Probably the most famous Victorian glasshouse was located in Stourbridge, England. Known for innovative design and techniques in glassmaking. Thomas Webb glass, particularly scent/perfume bottles are always collectable.
Predominantly famous in glass circles for rock crystal and English cameo glass.
Rock Crystal Glass
The glass body is thick imitating natural rock crystal. The glass was finely carved to imitate Renaissance lapidary techniques. The style originated in Bohemia and was brought to the English manufacturers by the following craftsmen
Frederick Engelbert Kny – (active 1870’s-1920’s) Master glass engraver from Bohemia. Employed teams of workers at the Platt workshop including his own sons.
William Fritsche – (active 1870’s) Bohemian master glass engraver. Worked in Classical style engraving naturalistic and figurative subjects. Fine detailing particularly plumage on birds and verdant foliage.
Detail of a peacock feather motif from an extremely rare cameo solifleur vase by Thomas Webb.

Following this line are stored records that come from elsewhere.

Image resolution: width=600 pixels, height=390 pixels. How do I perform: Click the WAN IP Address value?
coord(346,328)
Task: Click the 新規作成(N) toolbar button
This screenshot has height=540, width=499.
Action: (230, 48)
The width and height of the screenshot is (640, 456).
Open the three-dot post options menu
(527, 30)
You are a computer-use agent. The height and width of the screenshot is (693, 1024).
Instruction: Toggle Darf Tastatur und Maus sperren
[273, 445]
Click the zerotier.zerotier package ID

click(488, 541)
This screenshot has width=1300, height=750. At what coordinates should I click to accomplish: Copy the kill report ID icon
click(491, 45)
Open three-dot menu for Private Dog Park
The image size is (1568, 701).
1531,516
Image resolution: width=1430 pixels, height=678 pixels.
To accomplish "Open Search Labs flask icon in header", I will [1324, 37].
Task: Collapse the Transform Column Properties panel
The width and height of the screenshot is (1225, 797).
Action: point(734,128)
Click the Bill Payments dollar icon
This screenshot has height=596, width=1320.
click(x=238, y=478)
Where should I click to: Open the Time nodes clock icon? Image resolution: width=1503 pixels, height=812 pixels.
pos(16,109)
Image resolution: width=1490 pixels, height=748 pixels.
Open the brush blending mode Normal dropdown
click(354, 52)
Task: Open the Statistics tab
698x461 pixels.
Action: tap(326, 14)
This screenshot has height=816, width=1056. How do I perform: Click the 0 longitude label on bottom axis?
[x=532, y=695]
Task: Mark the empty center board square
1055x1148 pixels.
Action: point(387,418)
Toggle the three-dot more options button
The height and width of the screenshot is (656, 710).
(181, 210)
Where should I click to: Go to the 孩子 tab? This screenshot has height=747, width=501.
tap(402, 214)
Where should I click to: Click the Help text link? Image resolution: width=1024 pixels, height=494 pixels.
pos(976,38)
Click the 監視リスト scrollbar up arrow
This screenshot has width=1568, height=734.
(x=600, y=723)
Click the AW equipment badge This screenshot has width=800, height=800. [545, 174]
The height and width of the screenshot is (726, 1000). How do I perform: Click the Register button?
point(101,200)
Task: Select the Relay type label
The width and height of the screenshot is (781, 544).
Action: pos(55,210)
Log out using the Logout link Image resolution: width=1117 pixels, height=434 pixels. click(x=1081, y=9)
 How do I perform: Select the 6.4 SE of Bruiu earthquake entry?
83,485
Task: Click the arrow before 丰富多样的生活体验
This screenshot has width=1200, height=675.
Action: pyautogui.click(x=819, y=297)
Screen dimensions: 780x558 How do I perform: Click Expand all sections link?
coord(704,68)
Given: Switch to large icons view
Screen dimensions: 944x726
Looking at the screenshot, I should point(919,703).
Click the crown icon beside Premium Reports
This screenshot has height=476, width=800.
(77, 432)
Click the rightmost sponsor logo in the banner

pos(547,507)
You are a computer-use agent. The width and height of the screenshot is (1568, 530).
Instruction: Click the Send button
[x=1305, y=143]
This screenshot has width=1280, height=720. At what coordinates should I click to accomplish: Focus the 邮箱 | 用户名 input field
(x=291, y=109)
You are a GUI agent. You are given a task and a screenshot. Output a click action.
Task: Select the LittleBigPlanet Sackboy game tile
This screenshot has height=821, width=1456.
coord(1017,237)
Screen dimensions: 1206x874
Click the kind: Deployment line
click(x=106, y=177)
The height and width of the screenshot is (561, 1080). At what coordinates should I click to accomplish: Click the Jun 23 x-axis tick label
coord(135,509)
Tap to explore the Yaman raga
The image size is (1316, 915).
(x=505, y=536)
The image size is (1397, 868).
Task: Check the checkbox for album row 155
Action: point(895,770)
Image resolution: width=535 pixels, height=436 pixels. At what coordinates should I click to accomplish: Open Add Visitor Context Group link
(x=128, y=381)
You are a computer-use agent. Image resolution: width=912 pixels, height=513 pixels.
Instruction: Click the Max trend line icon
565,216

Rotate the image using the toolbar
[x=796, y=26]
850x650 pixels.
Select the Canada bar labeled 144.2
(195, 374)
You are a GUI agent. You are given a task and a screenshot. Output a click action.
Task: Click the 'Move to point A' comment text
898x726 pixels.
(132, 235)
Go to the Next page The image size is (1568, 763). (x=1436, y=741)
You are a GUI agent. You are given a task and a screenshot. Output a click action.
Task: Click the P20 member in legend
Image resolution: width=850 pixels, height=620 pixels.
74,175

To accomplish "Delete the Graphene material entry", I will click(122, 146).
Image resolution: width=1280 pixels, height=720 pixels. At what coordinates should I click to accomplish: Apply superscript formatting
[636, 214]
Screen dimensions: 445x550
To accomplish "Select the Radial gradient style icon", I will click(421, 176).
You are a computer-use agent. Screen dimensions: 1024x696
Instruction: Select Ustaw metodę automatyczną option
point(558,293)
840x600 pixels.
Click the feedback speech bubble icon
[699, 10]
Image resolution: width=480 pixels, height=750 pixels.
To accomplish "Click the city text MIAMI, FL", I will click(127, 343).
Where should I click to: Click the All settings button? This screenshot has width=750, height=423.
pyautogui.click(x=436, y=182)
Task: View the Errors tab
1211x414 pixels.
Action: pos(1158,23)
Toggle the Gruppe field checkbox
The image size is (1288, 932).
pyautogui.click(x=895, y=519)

The leading exponents of the Cameo glass technique at Thomas Webb & Sons were:
Thomas and George Woodall – (Brothers) English glass engravers made the finest classically inspired English cameo glass. They were responsible for changing the thinking concerning cameo glass colours turning away from the traditional pinky hues to vibrant reds, blues and yellows. The extended range of colours were particularly suited to the manufacture of ladies perfume bottles, often called scent bottles.
For collectors of scent/perfume bottles the most desirable is nearly always a cameo glass example preferably with a silver cap known as a mount. Webb, Stevens & Williams and Stuart made standing and ‘laying-down’ types of Cameo glass bottles.